(begin)
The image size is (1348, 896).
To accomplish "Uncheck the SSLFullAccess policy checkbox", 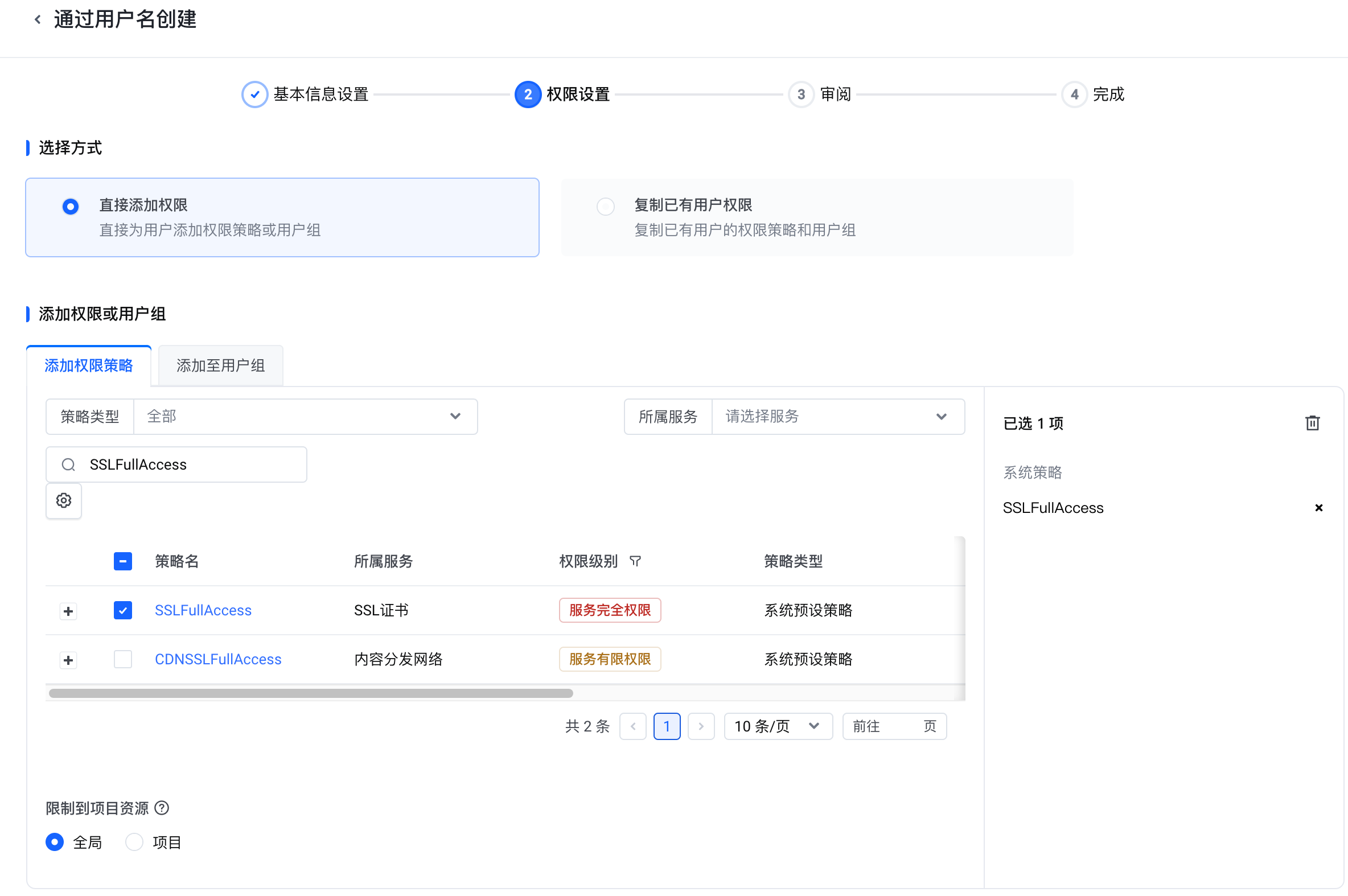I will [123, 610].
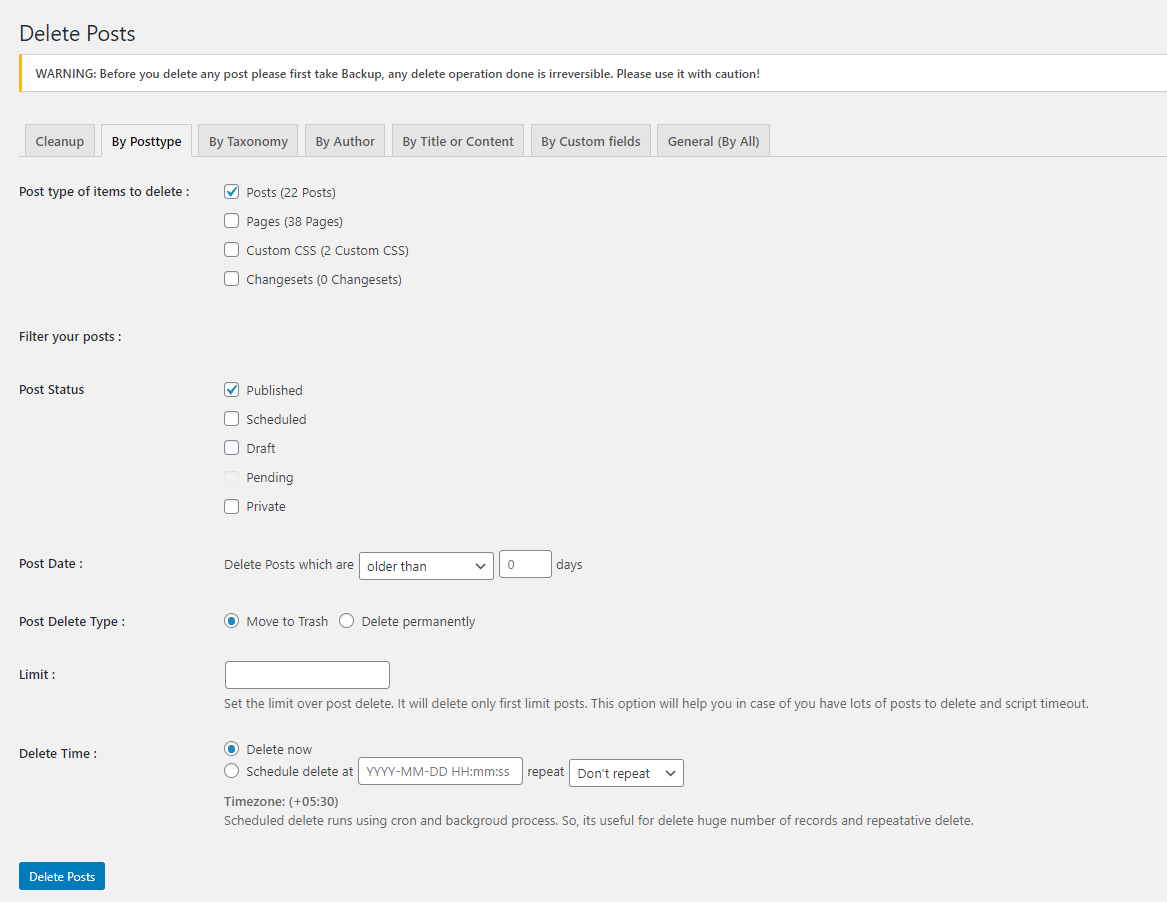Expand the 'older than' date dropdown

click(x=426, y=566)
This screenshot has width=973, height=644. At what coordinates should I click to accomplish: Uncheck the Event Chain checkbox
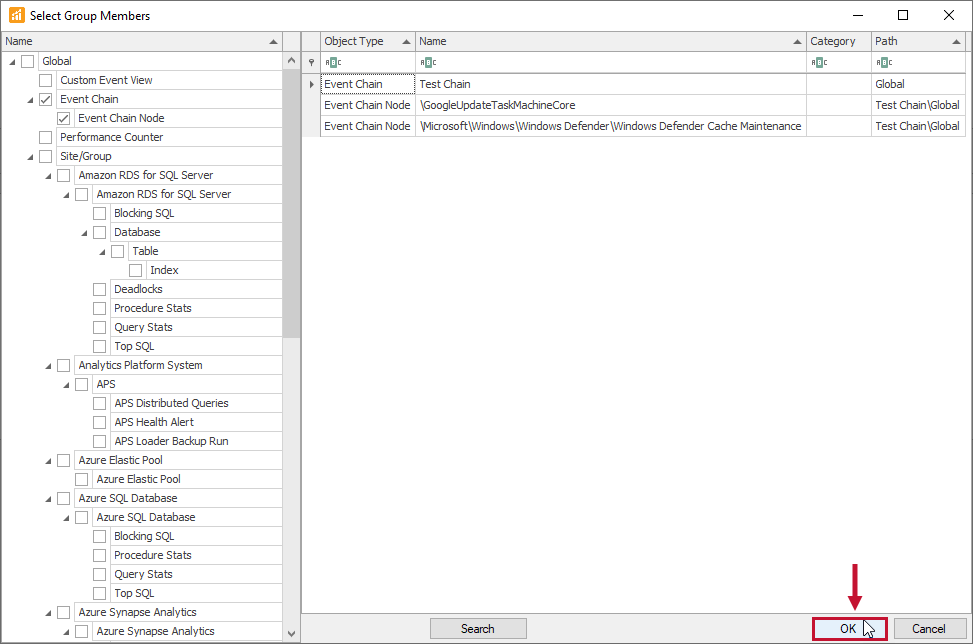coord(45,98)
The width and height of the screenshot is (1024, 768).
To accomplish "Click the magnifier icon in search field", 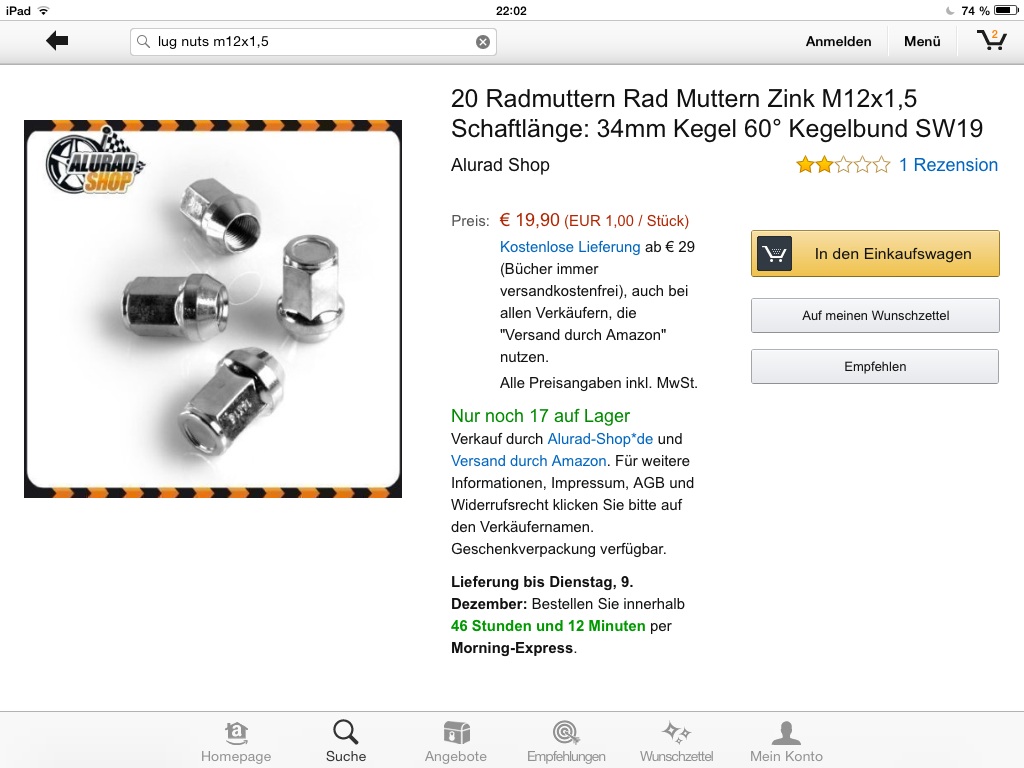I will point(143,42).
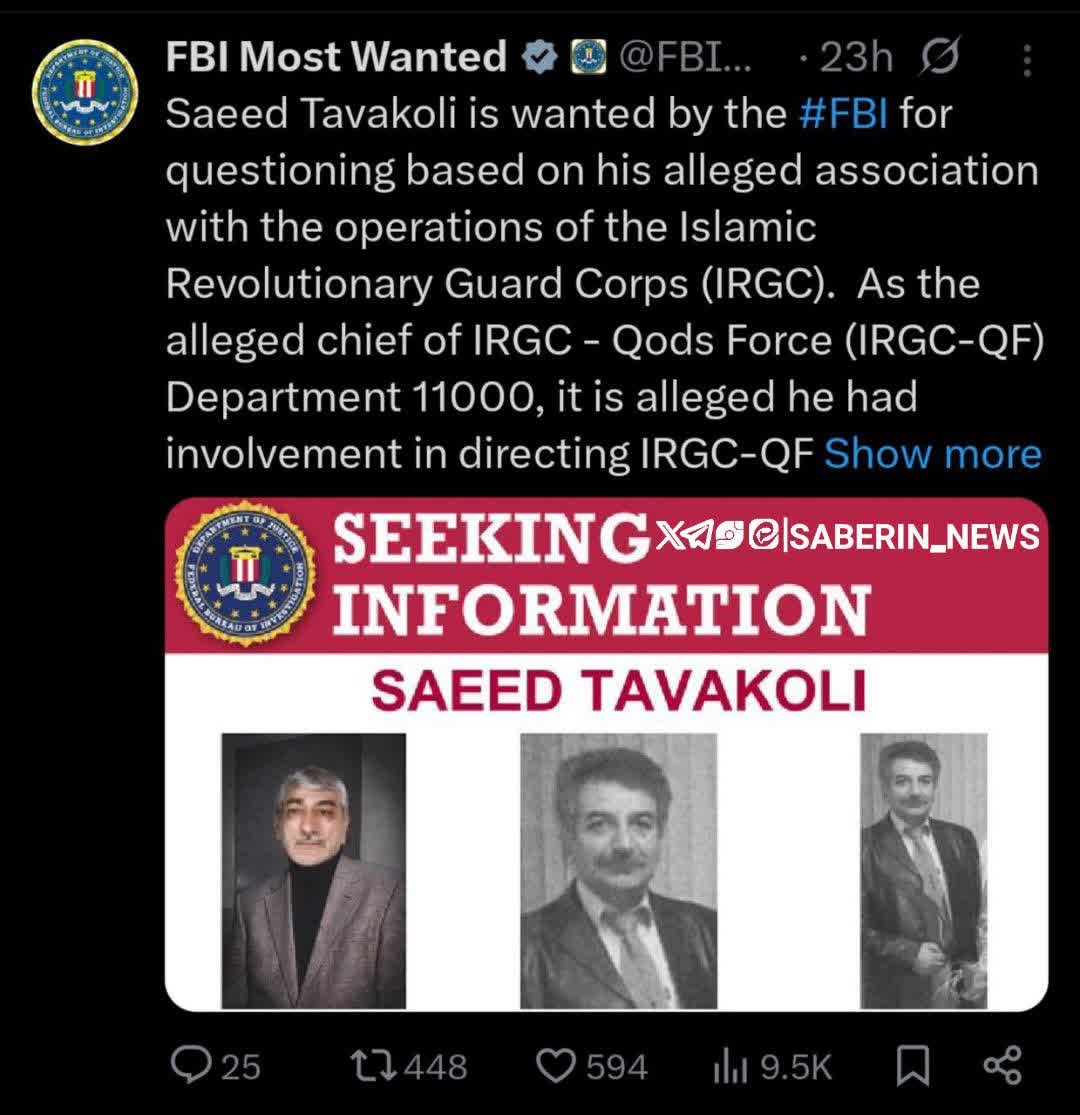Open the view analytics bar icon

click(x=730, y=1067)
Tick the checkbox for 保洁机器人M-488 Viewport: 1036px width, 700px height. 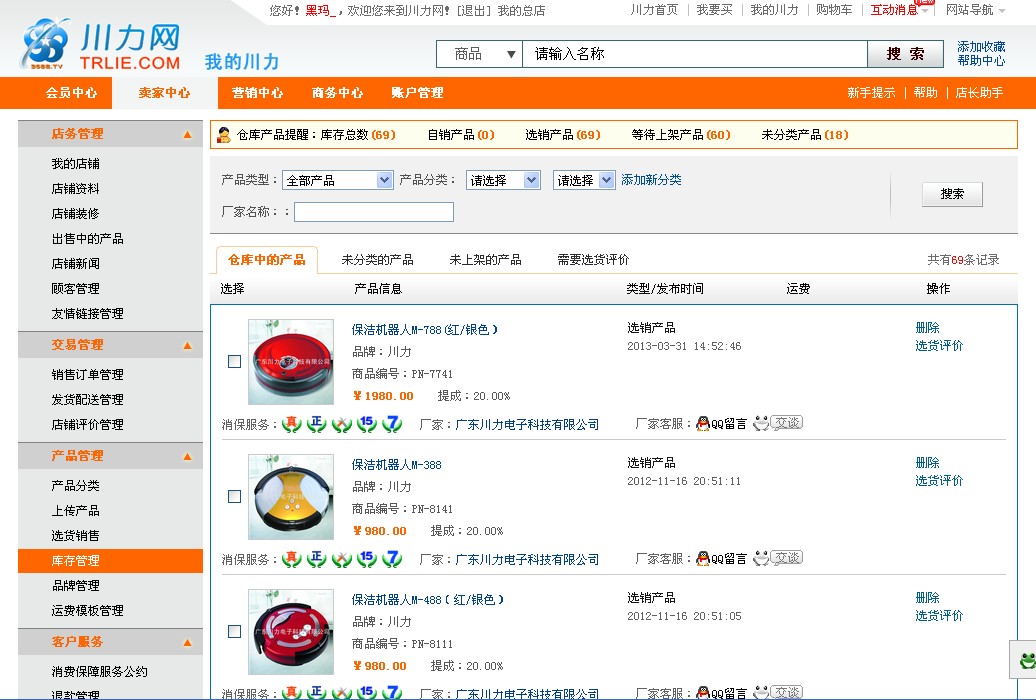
(end)
What is being asked:
Begin at the line that has "This screenshot has" and stop after the line that has "coord(45,98)", and restate that part of the listing, requests included, with each coordinate in the answers scaled by 2.05 and rounded to the nearest whole number, halves rounded up. Give only those lines, and leave the pictures out.

Solution:
This screenshot has width=973, height=644. At what coordinates should I click to accomplish: Uncheck the Event Chain checkbox
coord(92,201)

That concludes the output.